▶ _REQUIRED WORK_:
In the part of the listing that opens with the line containing "You are a GUI" and closes with the line containing "click(x=631, y=287)", switch "Update date" to "Creation date" and write those lines out again with nothing else changed. Leave the pictures out.

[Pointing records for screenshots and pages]

* * * * * * *

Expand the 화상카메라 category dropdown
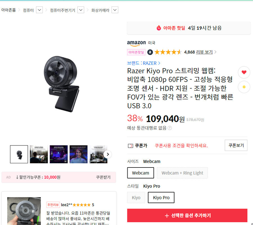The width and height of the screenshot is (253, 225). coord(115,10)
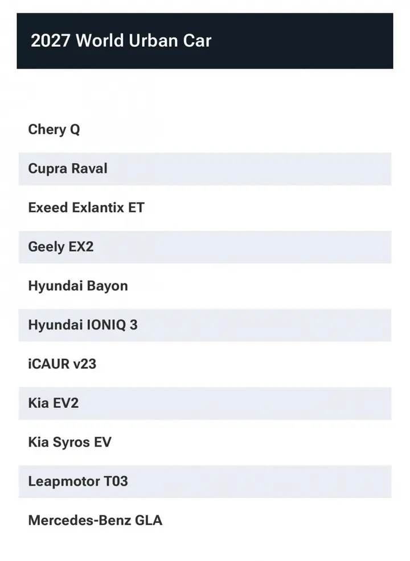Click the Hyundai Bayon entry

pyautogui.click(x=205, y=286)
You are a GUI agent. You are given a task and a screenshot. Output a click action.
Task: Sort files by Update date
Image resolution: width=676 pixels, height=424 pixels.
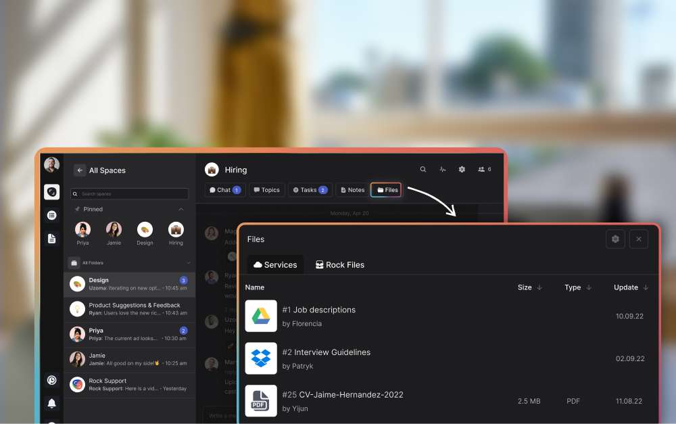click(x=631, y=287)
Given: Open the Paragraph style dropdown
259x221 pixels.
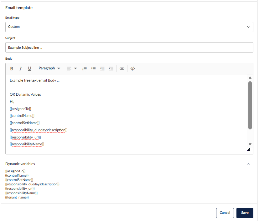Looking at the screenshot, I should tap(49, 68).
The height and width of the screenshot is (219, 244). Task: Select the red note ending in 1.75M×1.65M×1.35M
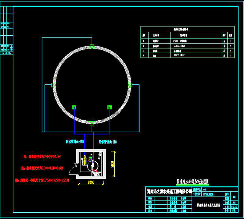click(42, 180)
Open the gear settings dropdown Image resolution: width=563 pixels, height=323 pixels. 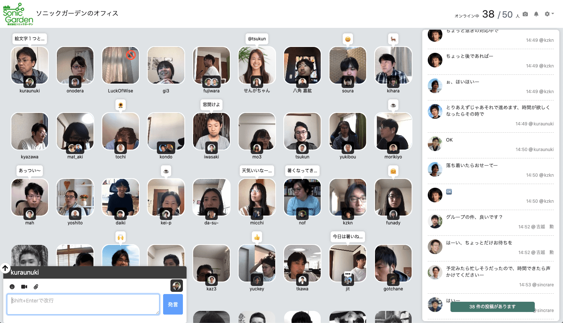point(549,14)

* * * * * * *

▶ _EXPECTED OUTPUT_:
You are a GUI agent. You are given a task and a screenshot. Output a click action.
Task: Sort files by Creation date
Image resolution: width=676 pixels, height=424 pixels.
click(x=631, y=287)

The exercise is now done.